As with every show, I’ll list any corrections or clarifications here. If there’s anything I’ve overlooked, please contact me by email or in the comments and I’ll edit the notes to reflect the new information.


9:58 – It seems that the crowning of Wilhelm I at Versailles was meant to be a two-part affair: the original intent was to unify Germany and have France surrender. When it turned out that the French were willing to hold out longer, the German unification ceremony went ahead, with the war lasting another ten days before its Treaty of Versailles (one of many in history, and always a good bet as a guess on a test) was signed to end the war.


16:12 – There were in fact 26 founding states of the German Empire in 1871.

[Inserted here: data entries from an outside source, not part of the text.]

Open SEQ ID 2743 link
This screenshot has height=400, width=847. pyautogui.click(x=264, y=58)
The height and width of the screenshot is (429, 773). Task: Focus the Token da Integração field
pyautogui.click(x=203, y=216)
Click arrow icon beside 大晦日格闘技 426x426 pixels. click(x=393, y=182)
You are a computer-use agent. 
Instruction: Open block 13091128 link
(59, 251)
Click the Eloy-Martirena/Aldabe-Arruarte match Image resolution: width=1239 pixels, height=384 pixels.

20:50 – Yeah I said that the First Vatican Council took place in 1968. It was 1868. You guys are smart; you probably figured it out. I believe in you guys. Gold star.


23:38 – A nunnery? I mean, I guess it’s technically a word, but I believe it traditionally refers to the building more than the group of people. Also it’s kind of old-timey. I think the word I was searching for here is “convent”, which does a much better job conveying my meaning of a religious community living under specific vows. Language is neat!


23:52 – The order of monks who make beer is called the Trappists, and interestingly enough, there are currently no official Trappist monasteries in Germany – they’re primarily in Belgium. There was one single abbey called Mariawald in Heimbach founded in 1860, and the monks were indeed exiled from 1875 to 1887 due to Bismarck’s initiatives. They were also forced out from 1941 to 1945, but kept making their beer when they could until 1956, at which point they lost a ready supply of brewing ingredients. In short, yes: Bismarck was willing to ruin beer in the name of running the Catholics out. That’s Prussian dedication for you.


32:50 – Okay, since I glazed over it in the podcast: the 1875 incident. Basically everyone was surprised at how quickly France bounced back from the Franco-Prussian War, despite the fact that Germany had been putting a squeeze on them politically with their allies, and there was an editorial in a major German newspaper about how it would be a good idea to launch a preventative war against France. The editorial was called “Krieg-in-Sicht” (War In Sight), which loaned its name to the almost-event. Britain and Russia both denounced the idea, even though it had no official backing, and obviously it made France pretty nervous. Bismarck explained that it wasn’t a thing that he was actually doing, but the incident reminded him that a) he could push too far, and b) Europe seemed to pull towards war whenever possible, so he needed to be careful.